I respectfully request Uncle Shadowman *not* be forcefully made the owner of the package, and the reporter of the review request be granted ownership.
Kind regards,
Jeroen van Meeuwen
[1] https://bugzilla.redhat.com/show_bug.cgi?id=470696#c114
On 04/14/2012 02:32 PM, Jeroen van Meeuwen wrote:
On Thursday, April 12, 2012 04:57:29 PM Tom Callaway wrote:
A bundling exception for boost within Passenger was granted, due to the intrusive nature of the forked changes, the efforts of the maintainer to merge as many of them as possible into the upstream boost source tree, and the visible efforts of the upstream to keep the bundled copy of boost in sync with the current boost releases.

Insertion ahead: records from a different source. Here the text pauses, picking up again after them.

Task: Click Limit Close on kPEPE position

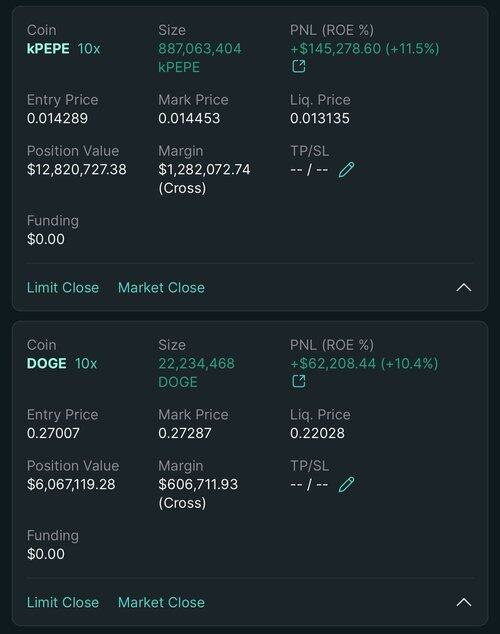Action: 63,287
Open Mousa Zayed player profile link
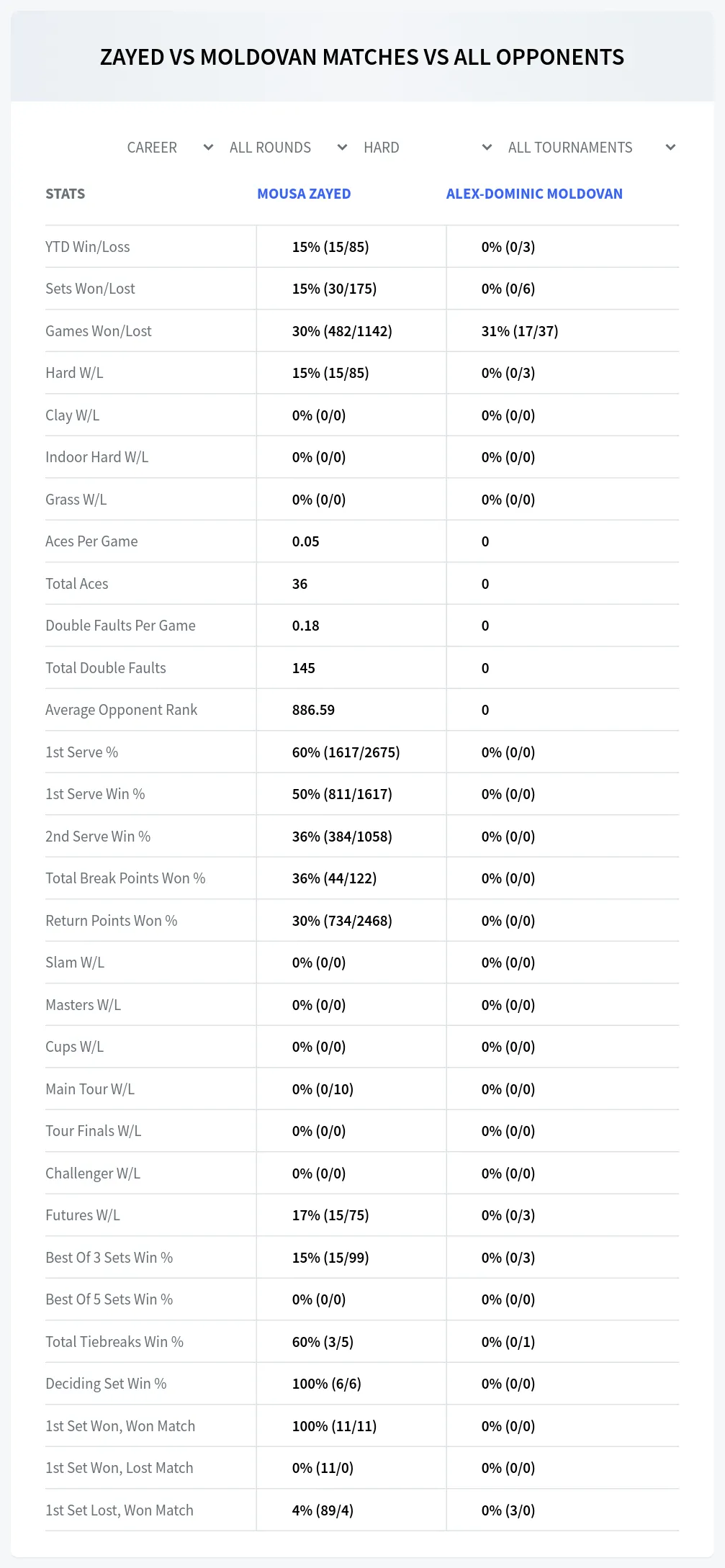 (x=304, y=194)
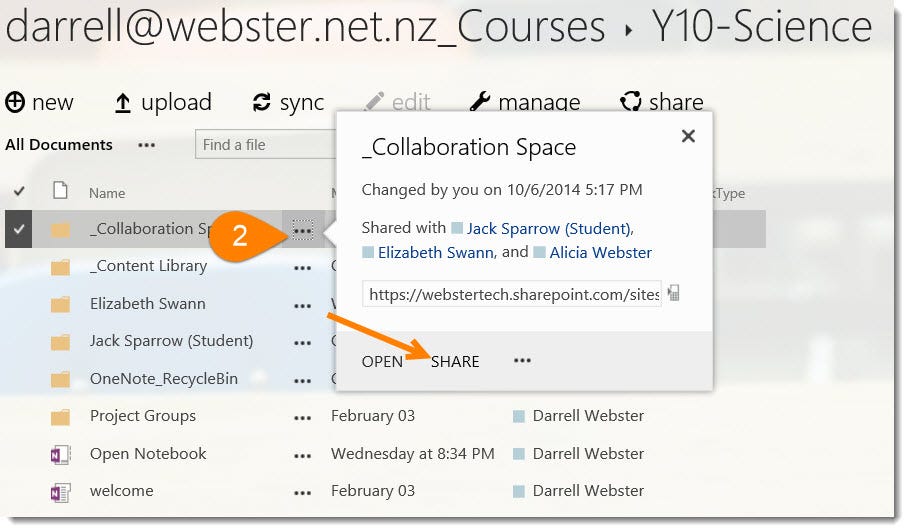Image resolution: width=909 pixels, height=532 pixels.
Task: Open the Open Notebook OneNote file icon
Action: (x=60, y=454)
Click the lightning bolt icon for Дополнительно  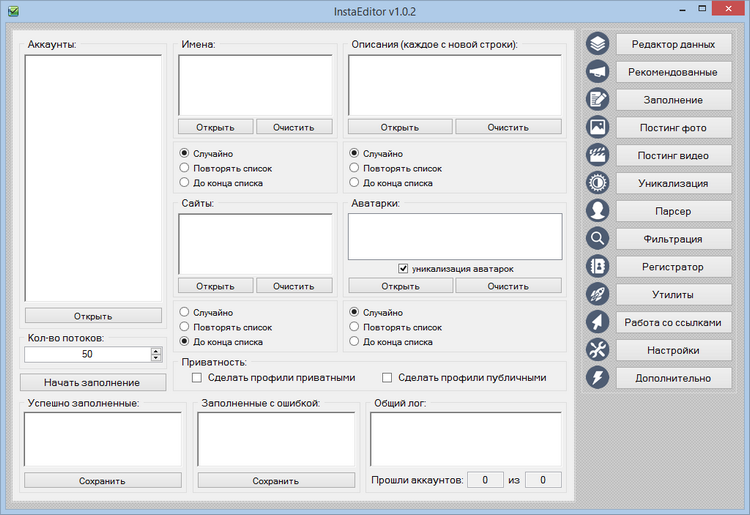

The package must also include a Requires: bundled(boost) = $VERSION where $VERSION is the boost version being bundled.
https://fedoraproject.org/wiki/Packaging:No_Bundled_Libraries#Packages_grant ed_exceptions
While I appreciate the work Brett Lentz has been putting in upstream, why does this package have to be taken away from me?
I'm already facing a "thanks for your work but no thanks"[1].
I respectfully request Uncle Shadowman *not* be forcefully made the owner of the package, and the reporter of the review request be granted ownership.
Kind regards,
Jeroen van Meeuwen
No need for this to be mutually exclusive, unless one (or both) of you are averse to being comaintainers?
-- rex
On Saturday, April 14, 2012 03:11:46 PM Rex Dieter wrote:
No need for this to be mutually exclusive, unless one (or both) of you are averse to being comaintainers?
I'm objecting based on the matters of principle and due process.
Kind regards,
Jeroen van Meeuwen
On 04/12/2012 08:57 PM, Tom Callaway wrote:
The section in the systemd guidelines covering EnvironmentFiles and support for /etc/sysconfig files was revised for clarification.
https://fedoraproject.org/wiki/Packaging:Systemd#EnvironmentFiles_and_suppor...
Just for the record it's not just systemd upstream that frowns upon the usage of /etc/sysconfig/foo files but also upstream in general due to the location of those environment files as in the /etc/sysconfig directory which is Fedora/Red Hat specific.
Upstream has refused to included systemd units that contained reference to /etc/sysconfig/foo environment files understandably so since those units aren't distribution agnostic.
What that means for us that in the long run we are going against our own upstream mantra and we will need to start carrying our own patches which adds this behavior.
There are two ways we can solve this.
A)
Get rid of usage of /etc/sysconfig/foo environment files on units since they really aren't necessary anymore and activily advocate copying and edit or create a unit file with .include reference in /etc/systemd/system directory.
Or
B).
Adjust that packaging guidelines so those environment files are either stored directly under /etc or under it's own directory under /etc.
Note that the removal of /etc/sysconfig environmental files has been meet with little to no resistance within the project from maintainers that either are upstream or are actively involved with upstream.
It would have been good to see the guidelines adjusted to have package dropping the legacy sysv init script altogether once the relevant service/daemon has been migrated to native systemd support since it's serves absolutely no purpose shipping the legacy sysv init script in a sub package.